Jester comes to town with a happiness project

Papa CJ, when he was called a different name and was a management consultant with a firm in  London, saw a stand-up act.

BENGALURU: Papa CJ, when he was called a different name and was a management consultant with a firm in  London, saw a stand-up act. “The performer was holding a drink in one hand and the microphone in the other, he was having the time of his life,” says the stand-up comedian with a management degree from Oxford University, of an experience in 2004. He adds with a dramatic flair, “Three months later, I did my first show. In the first 10 months, I did 250 shows and, in the first three years, 700.”


He was in Bengaluru, at The Humming Tree, on Tuesday as part of his Papa CJ Happiness Project. Proceeds from the shows across eight cities will be used for charitable causes in India. 


CJ, as he likes to be called in conversations, says that Papa was added for a catchier title for his London shows. “Comedy is a subset of happiness,” says CJ. “I want to spread more than laughs, I want to have a lasting impact on people’s lives. If I crack a joke, you enjoy it for a while. But what if I build a school, like with my happiness project?”


Not that he does not know the power of being able to get a laugh. “Every child knows this,” he says. “The jester could even make fun of the king.” He quotes another comedian: “Humour is like a rubber sword, it can make a point without drawing blood”.


But humour can prick without meaning to. “Yes,” he says. “The thing with stand-up comedians is that you forget you are off stage. Once I went to a friend’s house and joked about his floral shirt, clearly something he was forced to wear by his wife. I made a joke about that and he was offended. It was true, but he was hurt.” But he never means to offend and takes pains to ensure that no one in the audience feels picked on and insulted.


Therefore, he sticks to live shows and has few uploads online. “Offence has to do with intent. I am here to entertain and, with a live audience, I can communicate that easily. They get the context, they understand my persona and thus my intent,” he says. 


Humour is not the same across countries but he would not slap a label on any place, they are some defining traits though. “In the US, you have to be very snappy. One joke, then the next, then the next. But in the UK, they have the time for a three-minute story as long as there is a pay-off in the end,” he says. “In India, it is not what you say but where you say it. We are not just the largest democracy but also the largest ‘hyprocracy’.” CJ says that people are worried if other will be watching what they are laughing at. 


So, he takes the permission of the audience. “It is a psychological gamesmenship,” he says. For example, with corporate shows. “The sponsors brief you saying that we stand for this and this, and we need clean jokes. But the show starts and everyone has had two drinks, and no one wants a clean joke. So I introduce myself as a brand.

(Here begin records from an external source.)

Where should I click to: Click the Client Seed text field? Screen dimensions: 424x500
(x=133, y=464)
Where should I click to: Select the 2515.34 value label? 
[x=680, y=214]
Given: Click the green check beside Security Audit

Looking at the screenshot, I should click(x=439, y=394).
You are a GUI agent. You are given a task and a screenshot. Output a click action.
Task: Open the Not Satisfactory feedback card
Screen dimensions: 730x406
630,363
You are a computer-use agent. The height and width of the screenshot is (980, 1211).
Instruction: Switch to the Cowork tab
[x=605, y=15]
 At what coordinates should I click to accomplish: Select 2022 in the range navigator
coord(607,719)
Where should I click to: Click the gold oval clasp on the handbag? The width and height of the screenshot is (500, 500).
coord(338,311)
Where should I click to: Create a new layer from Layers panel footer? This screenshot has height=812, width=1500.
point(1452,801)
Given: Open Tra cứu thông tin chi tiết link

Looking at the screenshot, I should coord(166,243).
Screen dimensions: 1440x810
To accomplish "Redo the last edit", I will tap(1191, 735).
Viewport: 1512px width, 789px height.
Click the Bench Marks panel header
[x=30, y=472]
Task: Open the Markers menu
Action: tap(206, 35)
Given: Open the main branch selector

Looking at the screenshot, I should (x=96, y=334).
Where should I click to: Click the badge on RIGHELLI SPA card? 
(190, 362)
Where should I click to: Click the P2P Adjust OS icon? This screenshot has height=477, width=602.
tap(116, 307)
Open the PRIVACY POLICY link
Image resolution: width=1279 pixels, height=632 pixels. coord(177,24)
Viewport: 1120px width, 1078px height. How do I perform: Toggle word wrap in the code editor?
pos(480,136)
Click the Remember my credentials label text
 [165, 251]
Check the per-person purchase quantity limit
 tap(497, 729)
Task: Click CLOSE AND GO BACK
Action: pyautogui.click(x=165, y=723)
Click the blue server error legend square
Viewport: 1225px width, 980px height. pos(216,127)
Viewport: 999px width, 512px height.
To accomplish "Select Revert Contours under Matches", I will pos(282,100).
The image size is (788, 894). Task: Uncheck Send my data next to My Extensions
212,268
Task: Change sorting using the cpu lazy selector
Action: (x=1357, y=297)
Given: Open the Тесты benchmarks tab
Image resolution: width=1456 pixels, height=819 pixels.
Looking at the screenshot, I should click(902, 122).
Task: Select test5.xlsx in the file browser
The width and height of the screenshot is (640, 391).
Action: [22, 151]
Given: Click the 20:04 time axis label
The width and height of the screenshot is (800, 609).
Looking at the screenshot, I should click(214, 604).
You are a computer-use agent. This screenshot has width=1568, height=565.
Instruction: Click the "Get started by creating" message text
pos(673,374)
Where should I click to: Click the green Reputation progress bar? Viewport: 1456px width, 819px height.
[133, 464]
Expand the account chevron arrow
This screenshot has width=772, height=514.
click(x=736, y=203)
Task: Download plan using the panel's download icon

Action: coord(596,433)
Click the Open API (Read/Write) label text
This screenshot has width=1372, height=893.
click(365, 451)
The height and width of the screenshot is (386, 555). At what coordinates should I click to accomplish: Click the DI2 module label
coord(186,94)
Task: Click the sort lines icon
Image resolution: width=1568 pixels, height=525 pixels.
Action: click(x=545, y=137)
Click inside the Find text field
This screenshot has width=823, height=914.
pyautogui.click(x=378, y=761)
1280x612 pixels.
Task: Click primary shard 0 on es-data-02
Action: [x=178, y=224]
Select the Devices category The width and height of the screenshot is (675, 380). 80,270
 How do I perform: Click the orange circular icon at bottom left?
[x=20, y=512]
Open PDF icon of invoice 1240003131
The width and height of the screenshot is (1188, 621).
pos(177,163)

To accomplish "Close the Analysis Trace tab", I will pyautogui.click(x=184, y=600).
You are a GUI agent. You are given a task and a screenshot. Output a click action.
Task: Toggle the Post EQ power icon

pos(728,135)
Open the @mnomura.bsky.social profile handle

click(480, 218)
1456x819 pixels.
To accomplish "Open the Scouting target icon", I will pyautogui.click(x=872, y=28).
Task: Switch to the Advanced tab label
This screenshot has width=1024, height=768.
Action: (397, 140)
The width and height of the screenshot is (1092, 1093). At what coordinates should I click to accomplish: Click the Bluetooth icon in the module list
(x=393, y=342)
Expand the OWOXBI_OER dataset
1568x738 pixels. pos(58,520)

I say, I am on behalf of a brand and Papa CJ is a completely different brand. I ask them which one do you want the jokes from, do you want a naughtier show?” Most often the audience picks his brand of edgy jokes. 


There are times he is met with a sea of silence in the hall, not a titter in sight. “When I don’t get the laughs, I either crack a better joke or address the fact that the last one was a crappy joke, that lightens the mood,” he says. “Otherwise, I remind them that I am a professional comedian who has done thousands of shows and know my stuff... they have no choice, they are in the room and I hold the mike,” he laughs.v His Broadway show ‘Naked’ won rave reviews.